> [Problem to work on]
Can you reproduce the passage on public sector recruitment starting at "Why is this" and ending at "are we doing?", swapping "Baby Boomers" for "older workers"?

> [Document]
* * * * * * *
Recruiting and retaining diverse talent in the public sector is a critical challenge for government, especially as a generation of public servants retire and early-career professionals report less interest in government jobs. In collaboration with Govern for America, we tested different framings of government jobs in recruitment material to understand what attracts diverse talent to a two-year public sector fellowship program, and how these motivations to join the government workforce relate to perceptions of public service. Our preliminary findings show that framing government as the best place from which to change systems was the most effective at increasing applications, particularly for Black students. However, it attracted candidates with more negative views of public servants.

Why is this issue important?

Governments are struggling to recruit and retain diverse talent, leading to a major operational crisis for the public sector as Baby Boomers continue to retire. Though several fellowship programs aim to bring talent into government, little research exists on the best methods for recruiting junior professionals into these programs, especially when the types of skills that are currently needed in government are also in high demand in the private and non-profit sector.

What are we doing?

In collaboration with Govern for America, we tested three recruitment framings that highlight different job-related motivations to apply to their public sector fellowship program: building critical skills (“Challenge yourself” message), joining efforts with other like-minded people (“Join the movement” message), and effecting systemic change (“Change the system” message).
* * * * * * *
> [Collected material]
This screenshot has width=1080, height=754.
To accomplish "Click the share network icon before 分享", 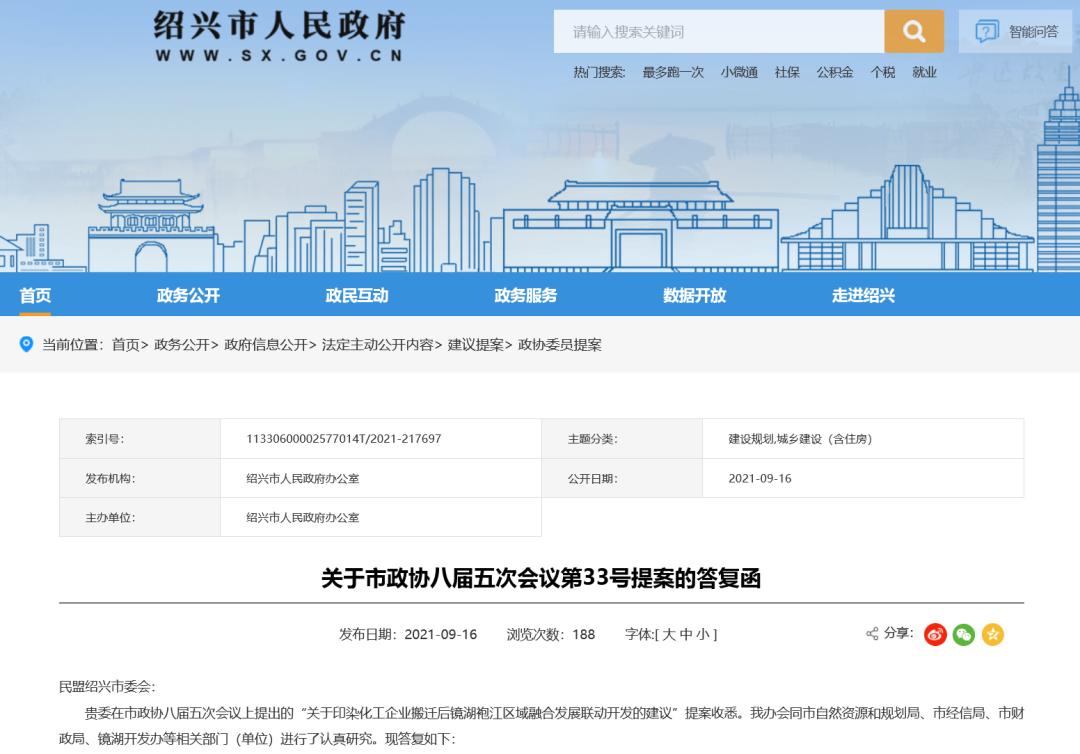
* * * * * * *
> [Written response]
Why is this issue important?

Governments are struggling to recruit and retain diverse talent, leading to a major operational crisis for the public sector as older workers continue to retire. Though several fellowship programs aim to bring talent into government, little research exists on the best methods for recruiting junior professionals into these programs, especially when the types of skills that are currently needed in government are also in high demand in the private and non-profit sector.

What are we doing?